# [Tasks and exercises]
1. In the biography of David G. Carr, how much land did Carr buy in Dinwiddie County, Virginia?
2. Using the biography of David G. Carr, explain how Carr was connected to the colonial Rhode Island governor Caleb Carr.

# [Study text]
--- START ---
Member of the Virginia Senate from the Dinwiddie, Sussex, Greensville district
- In office October 5, 1869 – December 5, 1871
- Preceded by: George W. Bolling
- Succeeded by: William N. Stevens

Personal details
- Born: May 24, 1809 Laurens, Otsego County, New York
- Died: April 7, 1883 (aged 73) Petersburg, Virginia
- Party: Republican
- Spouse(s): Hannah Burnside; M. Susan Walker
- Children: 3 sons, 3 daughters
- Profession: farmer, politician

= David G. Carr =

American politician

David Green Carr (May 24, 1809 - April 7, 1889), who settled in Dinwiddie County, Virginia and farmed before the American Civil War, after the war's end became active in the Republican Party and served in the Virginia Constitutional Convention of 1868, in the Virginia Senate and as customs collector in Petersburg.

==Early and family life==
Born in 1809 in rural Laurens, Otsego County, New York to Mary Greene Carr (1789-1845) and her husband George Carr (1786-1858), he was descended on his father's side from colonial Rhode Island governor Caleb Carr. David G. Carr married Hannah Burnside (1811-1855) by 1833, and they had 3 sons and 3 daughters before the family moved to Dinwiddie County, Virginia, where Carr had purchased 380 acres near San Marino. However, his wife died of cancer on February 10, 1855. After her death Carr returned to New York, where he married widow Susan M Walker (1820-1882), who also moved to Dinwiddie County with him, and with whom he had a daughter, Hannah (b. 1859). Son Charles H. Carr (1833-1862) and daughter Eveline Carr (b. 1837) (who both appeared on the 1850 census with their mother) do not appear on the 1860 Virginia census, although son Henry C. Carr (1839-1873) and daughter Mariett (b. 1846) appear on both censuses.
--- END ---
# [Data for analysis]
--- START ---
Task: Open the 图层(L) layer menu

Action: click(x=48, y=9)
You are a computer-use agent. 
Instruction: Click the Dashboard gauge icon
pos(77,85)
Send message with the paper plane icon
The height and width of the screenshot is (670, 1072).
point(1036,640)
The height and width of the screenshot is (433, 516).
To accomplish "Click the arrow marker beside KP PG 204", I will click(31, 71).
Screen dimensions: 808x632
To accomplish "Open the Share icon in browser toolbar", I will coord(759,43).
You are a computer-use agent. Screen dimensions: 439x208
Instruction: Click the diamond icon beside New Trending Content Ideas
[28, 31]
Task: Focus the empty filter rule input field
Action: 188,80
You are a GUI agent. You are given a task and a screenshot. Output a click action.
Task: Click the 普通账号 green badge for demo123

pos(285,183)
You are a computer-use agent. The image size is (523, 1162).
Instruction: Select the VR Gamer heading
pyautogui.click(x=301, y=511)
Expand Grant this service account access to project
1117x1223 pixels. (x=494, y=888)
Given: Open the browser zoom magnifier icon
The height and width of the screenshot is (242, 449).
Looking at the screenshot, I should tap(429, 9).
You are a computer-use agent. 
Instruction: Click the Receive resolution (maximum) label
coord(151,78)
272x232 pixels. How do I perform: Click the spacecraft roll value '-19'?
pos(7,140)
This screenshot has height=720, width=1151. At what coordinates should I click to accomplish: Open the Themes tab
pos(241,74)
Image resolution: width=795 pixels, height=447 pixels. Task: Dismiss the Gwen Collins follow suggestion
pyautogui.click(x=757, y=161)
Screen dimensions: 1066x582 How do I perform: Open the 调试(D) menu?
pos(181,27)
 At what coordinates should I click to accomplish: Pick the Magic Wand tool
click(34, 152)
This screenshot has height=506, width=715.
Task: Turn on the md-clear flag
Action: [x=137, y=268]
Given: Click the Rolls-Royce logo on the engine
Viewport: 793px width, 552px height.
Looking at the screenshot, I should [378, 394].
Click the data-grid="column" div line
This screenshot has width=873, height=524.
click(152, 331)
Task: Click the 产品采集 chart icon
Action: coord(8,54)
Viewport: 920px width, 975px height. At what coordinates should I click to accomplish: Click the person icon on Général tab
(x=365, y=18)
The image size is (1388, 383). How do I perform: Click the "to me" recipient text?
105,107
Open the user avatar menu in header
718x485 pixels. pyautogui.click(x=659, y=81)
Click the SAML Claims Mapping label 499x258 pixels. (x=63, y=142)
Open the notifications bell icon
--- END ---
# [Answers by task]
1. He bought 380 acres near San Marino.

2. Carr was descended from Caleb Carr through his father's side of the family. His father was George Carr (1786-1858).